Quelques années auparavant, je ne serais jamais allé voir une telle expo. Mais depuis un moment, les tatouages me fascinent. Ces derniers temps, je suis passée du jugement sur les tatouages ( c’est pour les gros ploucs) à un vrai intérêt à ce phénomène sociologique. Ce changement de vision date assez précisément d’un jour, où dans une chambre obscure, j’ai aimé un tatouage. C’était un tatouage partant de l’épaule et couvrant tout l’avant-bras. Le dessin était précis, original, raffiné, en noir et blanc coloré un peu de rouge sur les lèvres d’une femme. C’était une vraie œuvre d’art devant laquelle nul besoin de mot pour se sentir touché.
Après avoir caressé l’épaule, j’ai posé des questions au porteur du tatouage pour connaître l’histoire de ce dessin gravé à même la chair. J’avais affaire à un esthète qui a choisi l’artiste, puis a voyagé pour se faire tatouer. Là, d’un coup, le tatouage pris ses lettres de noblesse dans ma représentation du monde. Depuis, quand je vois un beau tatouage (ce qui est rare) ou un pas-si-mal, je demande au porteur l’histoire de son tatouage, histoire souvent liée à celle de sa vie.

Lady Viola. Vers 1928. Etats-Unis Tatouée par Franck Graf, cette artiste collectionnait sur sa peau des portraits de célébrités, depuis Charlie Chaplin jusqu’à LiIncoln. (J’aime la façon dont le flash s’est positionné)
Alors quand j’ai vu qu’il y avait une expo sur les tatouages au musé du Quai Branly, j’ai eu envie d’y aller. Et, comme je suis une grande procrastineuse , je suis allée voir l’expo juste avant qu’elle ne soit finie. Je ne vais pas vous refaire ici, l’expo qui retrace l’histoire du tatouage au cours des siècles et dans les différentes cultures. En effet, je serai bien incapable de vous donner des détails précis. Si vous souhaitez des informations plus factuelles, vous en trouverez dans cette présentation.
Pour compléter cet article, je vous invite également à aller lire et voir ce blog (même qu’on a le même thème wordpress). . Vous y trouverez de très jolies photos que vous ne verrez pas sur mon blog. C’est un complément assez passionnant, prouvant, si besoin en est, que chacun visite une expo avec son regard personnel.

L’interdiction ne fut levée qu’en 2006 !
Voici donc ce dont je me souviens de cet expo. Dans nos sociétés dites occidentales, le tatouage fut surtout la marque des bagnards et des prostituées afin qu’ils n’échappent à leur condition. Au début de l’expo, les photos présentent ces tatouages d’infamies, dont ceux des camps de concentration nazis. Je suis resté longtemps devant l’image suivante, celle d’une prisonnière prostituée de force et tatouée de sa condition. Elle a pu s’échapper. Incapable de la prendre en photo sur le coup, tellement cette situation me bouleverse, j’ai toutefois retrouvé un tweet pouvant servir d’illustation. J’ai toujours pensé qu’en cas de guerre, la situation de la femme était pire que celle de l’homme, que les traitements faits aux femmes étaient pires que ceux fait aux hommes. J’ai longtemps regretté d’être née fille à cause, notamment de cette injustice.

* DONNÉES FOURNIES:

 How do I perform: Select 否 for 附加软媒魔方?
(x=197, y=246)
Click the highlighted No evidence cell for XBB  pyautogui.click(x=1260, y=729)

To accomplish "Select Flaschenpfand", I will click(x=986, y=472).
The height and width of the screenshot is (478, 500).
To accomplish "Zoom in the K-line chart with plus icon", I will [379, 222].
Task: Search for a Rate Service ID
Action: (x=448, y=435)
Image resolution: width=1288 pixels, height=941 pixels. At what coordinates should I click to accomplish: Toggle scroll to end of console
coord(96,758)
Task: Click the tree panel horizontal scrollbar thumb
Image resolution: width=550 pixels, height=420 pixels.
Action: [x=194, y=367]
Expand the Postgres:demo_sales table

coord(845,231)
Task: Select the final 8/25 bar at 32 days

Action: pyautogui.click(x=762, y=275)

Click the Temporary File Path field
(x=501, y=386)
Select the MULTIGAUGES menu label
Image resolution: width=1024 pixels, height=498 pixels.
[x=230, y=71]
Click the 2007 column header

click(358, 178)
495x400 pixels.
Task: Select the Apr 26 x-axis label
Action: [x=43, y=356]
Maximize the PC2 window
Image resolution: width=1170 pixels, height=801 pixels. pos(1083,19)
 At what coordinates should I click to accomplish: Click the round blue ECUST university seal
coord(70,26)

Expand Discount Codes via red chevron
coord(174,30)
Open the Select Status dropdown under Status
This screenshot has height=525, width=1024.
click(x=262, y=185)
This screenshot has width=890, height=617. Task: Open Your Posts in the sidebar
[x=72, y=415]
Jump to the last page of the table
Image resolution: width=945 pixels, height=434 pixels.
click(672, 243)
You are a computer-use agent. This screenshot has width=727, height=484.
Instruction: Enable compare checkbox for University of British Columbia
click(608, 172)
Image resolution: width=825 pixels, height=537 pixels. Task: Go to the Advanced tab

* EXERCICE PROPOSÉ A: D'après l'extrait, par qui Lady Viola a-t-elle été tatouée ?
* EXERCICE PROPOSÉ B: Reproduisez le passage de l'extrait qui va de « Alors quand j’ai » jusqu'à « dans cette présentation. » inclus.

* RÉPONSE COMPLÈTE A: Par Franck Graf.

* RÉPONSE COMPLÈTE B:
Alors quand j’ai vu qu’il y avait une expo sur les tatouages au musé du Quai Branly, j’ai eu envie d’y aller. Et, comme je suis une grande procrastineuse , je suis allée voir l’expo juste avant qu’elle ne soit finie. Je ne vais pas vous refaire ici, l’expo qui retrace l’histoire du tatouage au cours des siècles et dans les différentes cultures. En effet, je serai bien incapable de vous donner des détails précis. Si vous souhaitez des informations plus factuelles, vous en trouverez dans cette présentation.